> [WORK REQUIRED]
Convert everything from the line containing "1456x819 pixels." down through the end of the entries into a Markdown table with two columns, Row and Line, giving each line a row number and skipping blank lines. Leave the pictures out of the table.
Start DATA FOR PROCESSING
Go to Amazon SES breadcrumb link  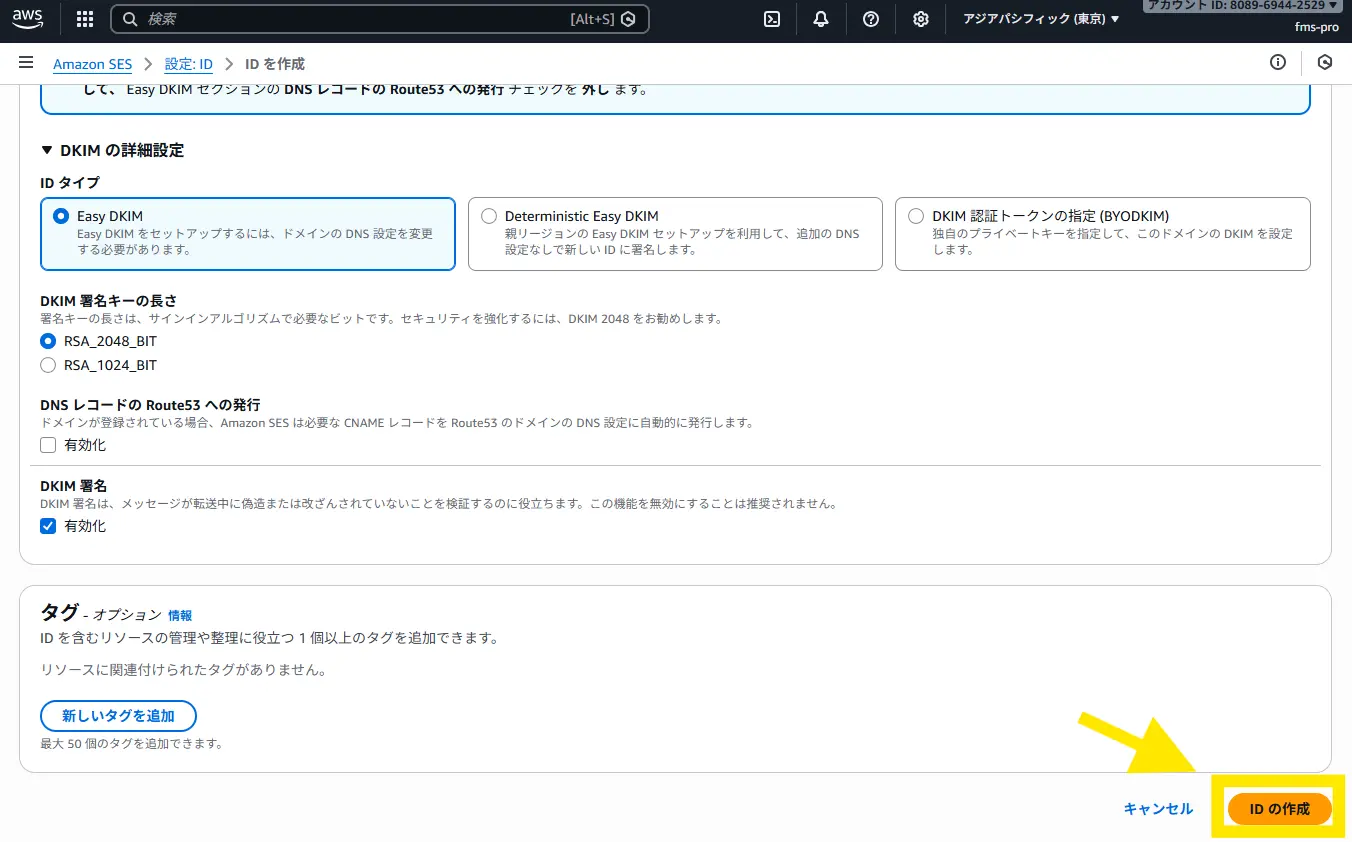coord(92,64)
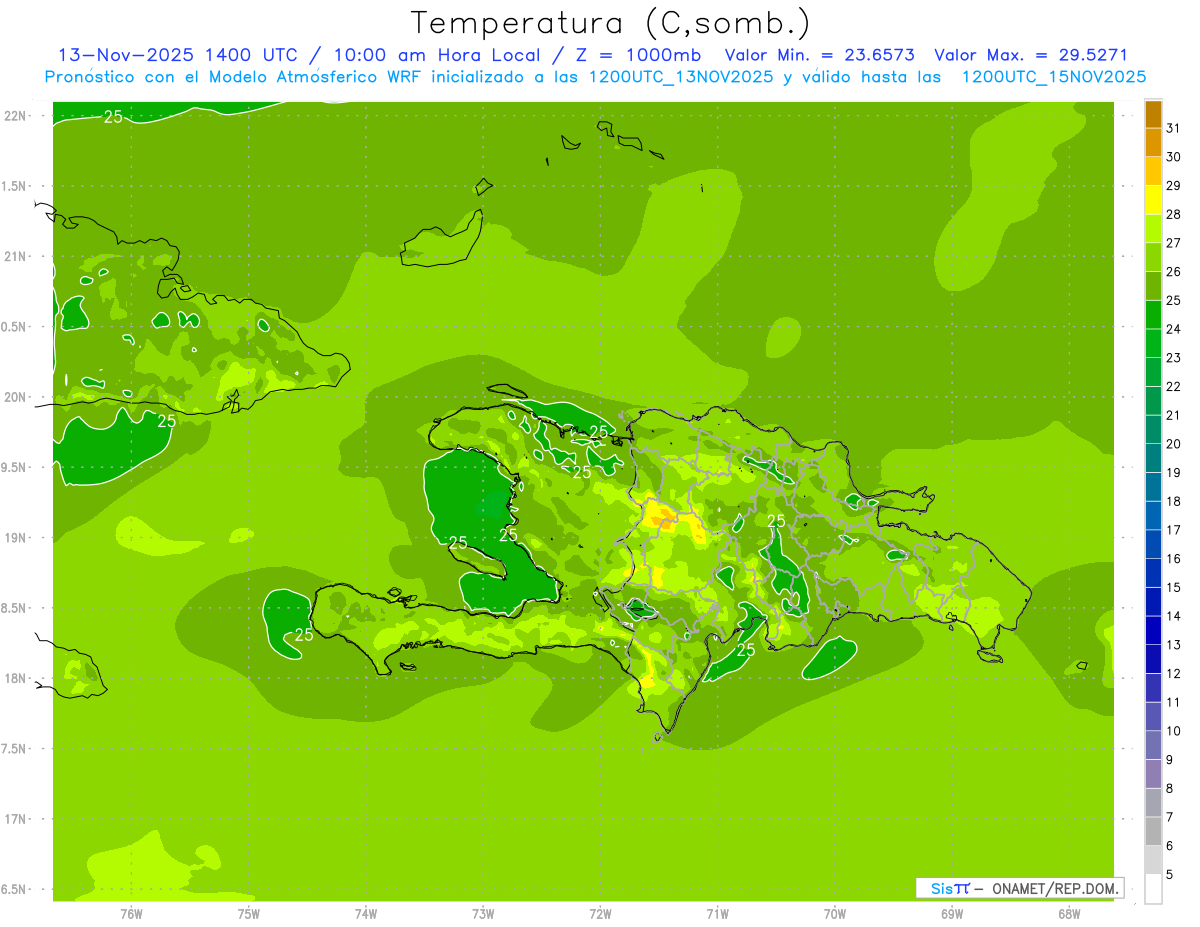Click the yellow hot spot in western Dominican Republic
The height and width of the screenshot is (927, 1200).
(662, 517)
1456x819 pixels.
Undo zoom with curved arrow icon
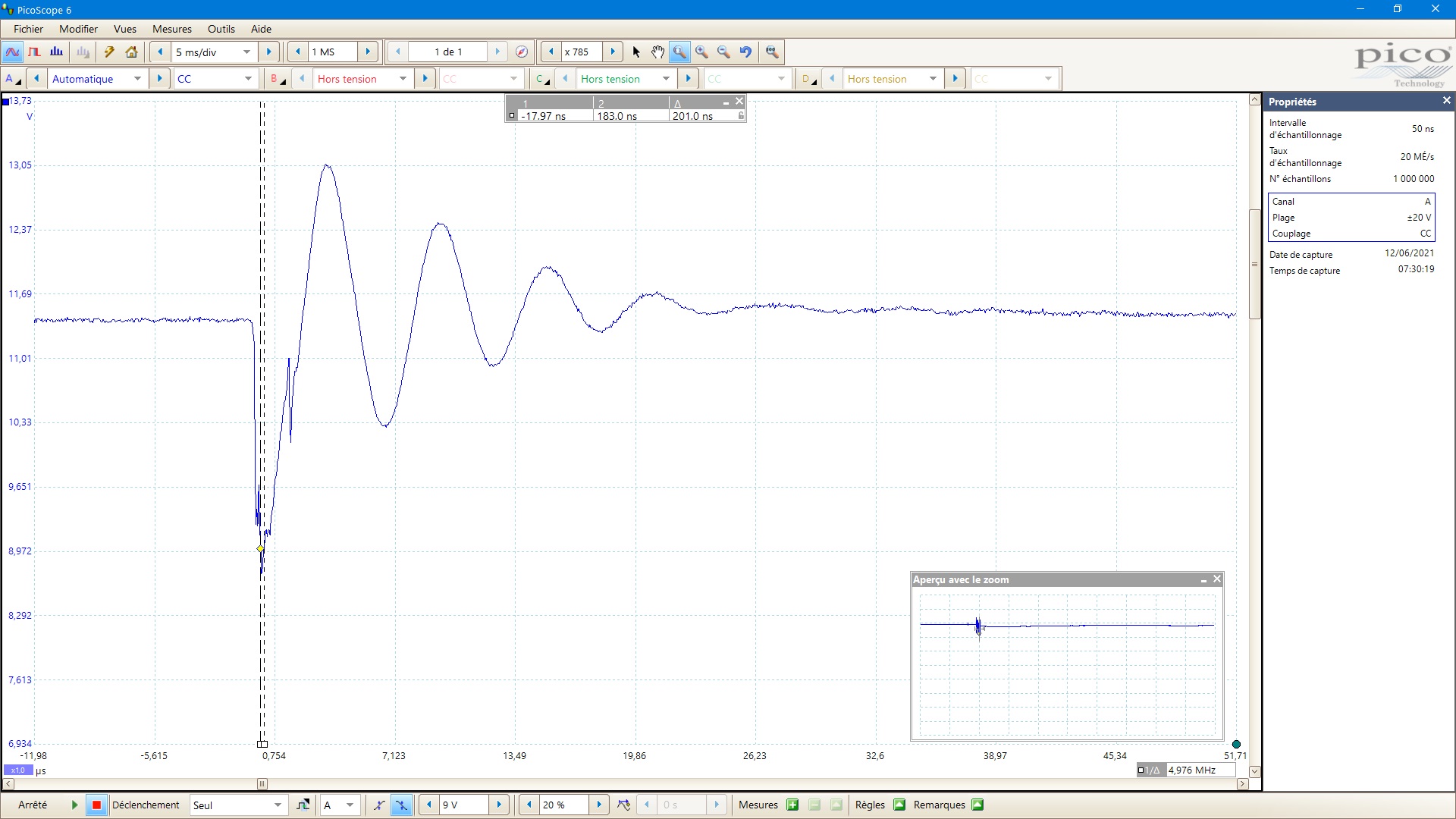tap(745, 52)
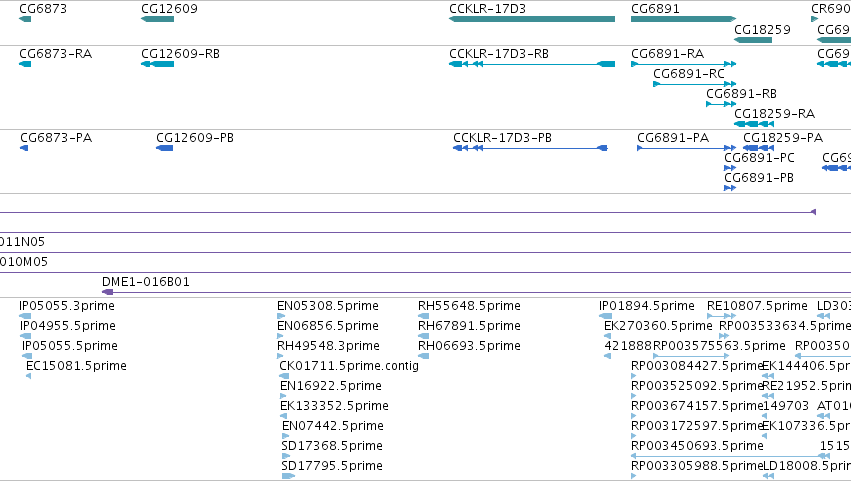Screen dimensions: 851x481
Task: Click the RE10807.5prime EST feature
Action: tap(721, 316)
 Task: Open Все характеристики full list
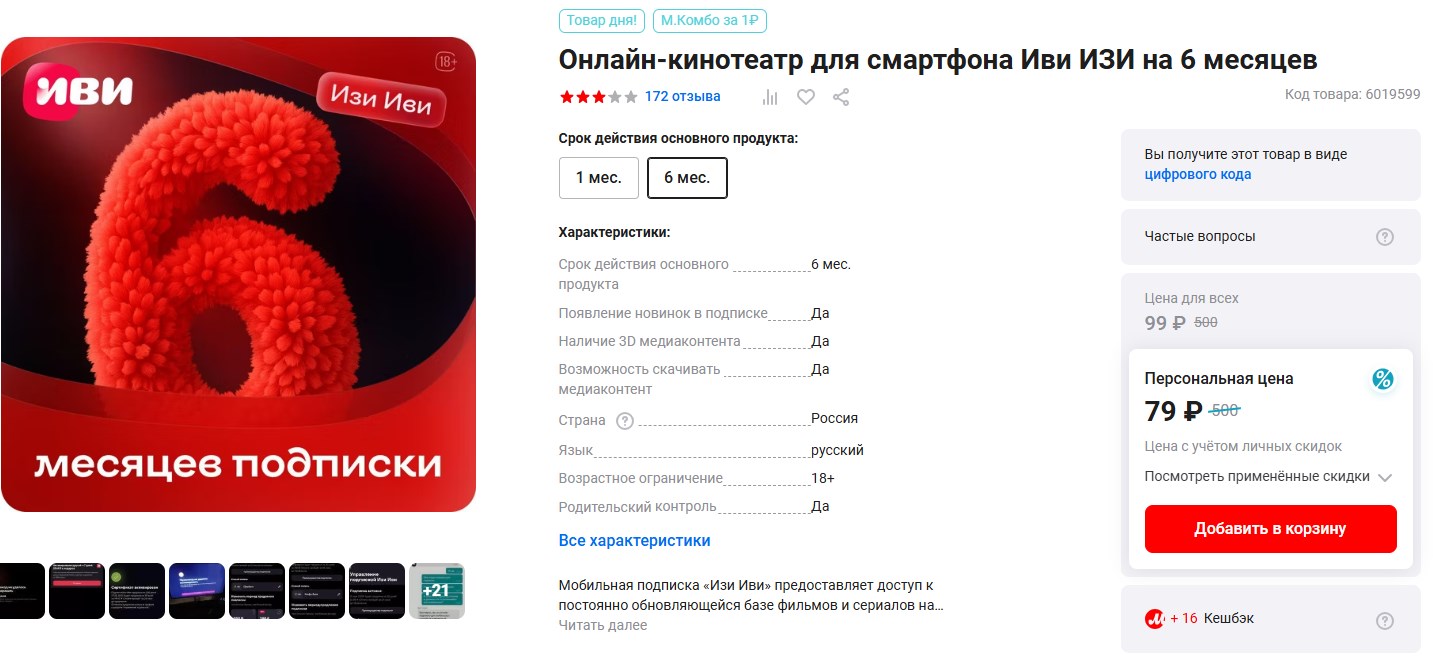click(634, 540)
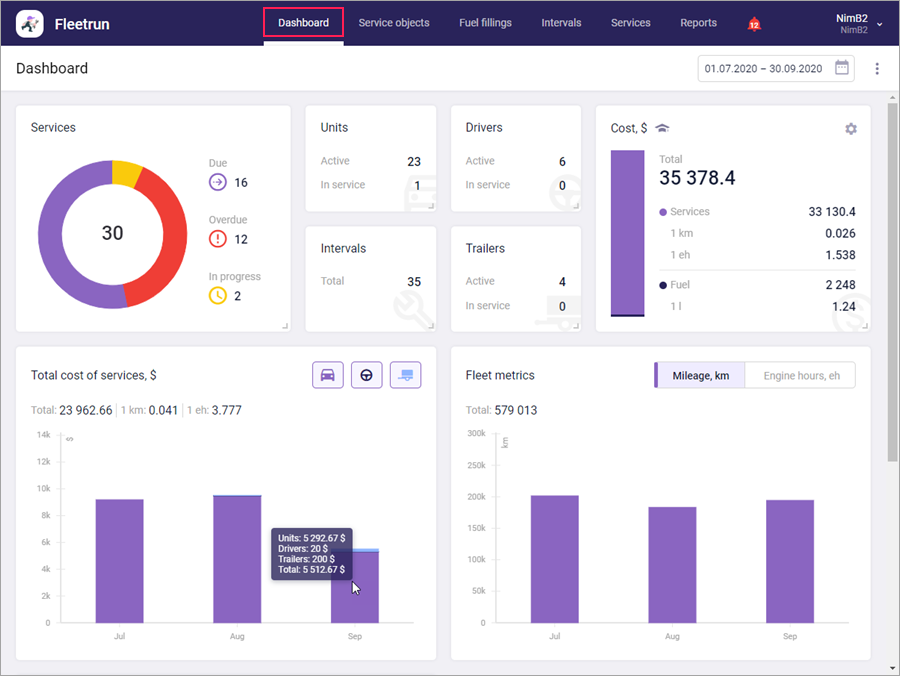This screenshot has height=676, width=900.
Task: Go to the Fuel fillings tab
Action: [485, 23]
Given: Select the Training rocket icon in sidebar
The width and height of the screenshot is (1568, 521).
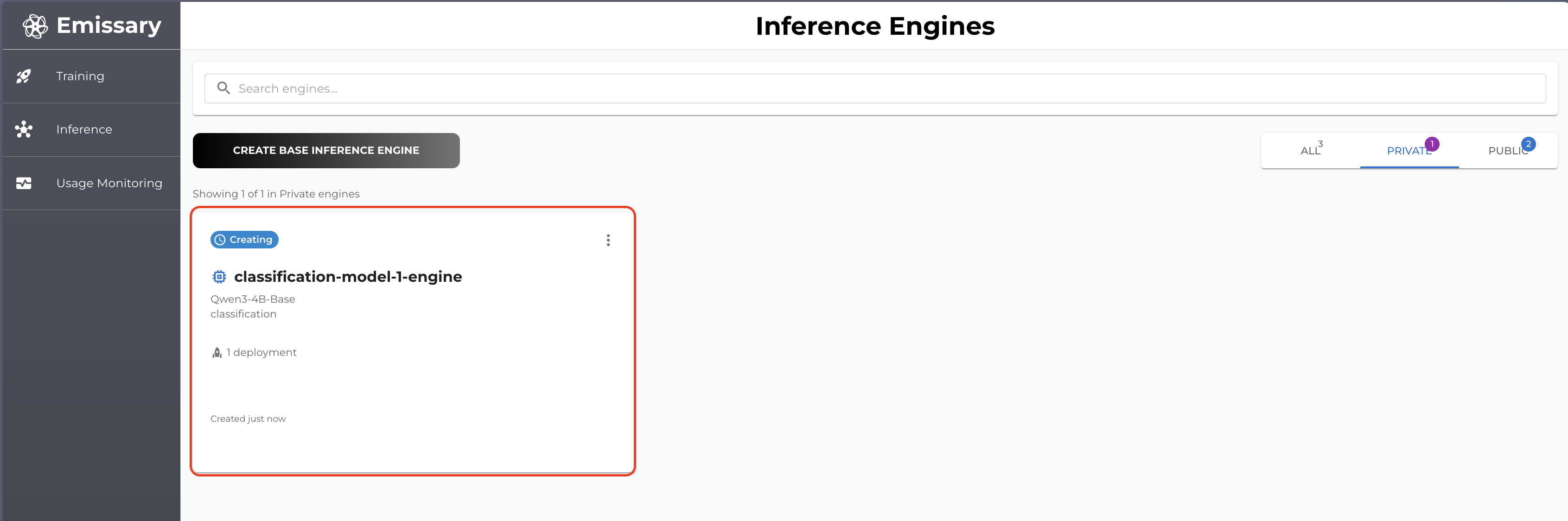Looking at the screenshot, I should 25,76.
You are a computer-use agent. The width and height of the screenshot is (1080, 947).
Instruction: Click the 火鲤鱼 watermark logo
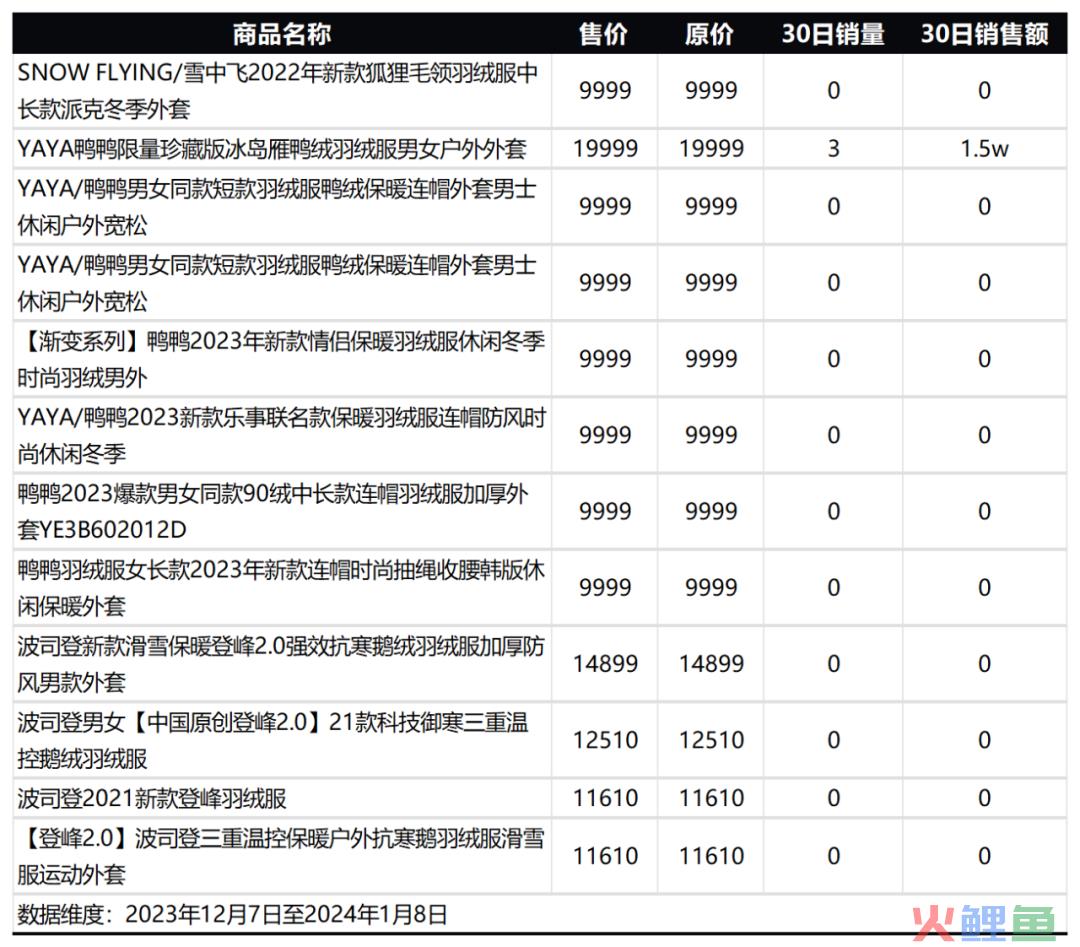[989, 920]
End DATA FOR PROCESSING
> [ANSWER TO THE PROBLEM]
| Row | Line |
|---|---|
| 1 | 1456x819 pixels. |
| 2 | Undo zoom with curved arrow icon |
| 3 | tap(745, 52) |
| 4 | Screen dimensions: 851x481 |
| 5 | Task: Click the RE10807.5prime EST feature |
| 6 | Action: tap(721, 316) |
| 7 |  Task: Open Все характеристики full list |
| 8 | click(634, 540) |
| 9 | This screenshot has height=676, width=900. |
| 10 | Task: Go to the Fuel fillings tab |
| 11 | Action: [485, 23] |
| 12 | Given: Select the Training rocket icon in sidebar |
| 13 | The width and height of the screenshot is (1568, 521). |
| 14 | Looking at the screenshot, I should 25,76. |
| 15 | You are a computer-use agent. The width and height of the screenshot is (1080, 947). |
| 16 | Instruction: Click the 火鲤鱼 watermark logo |
| 17 | [989, 920] |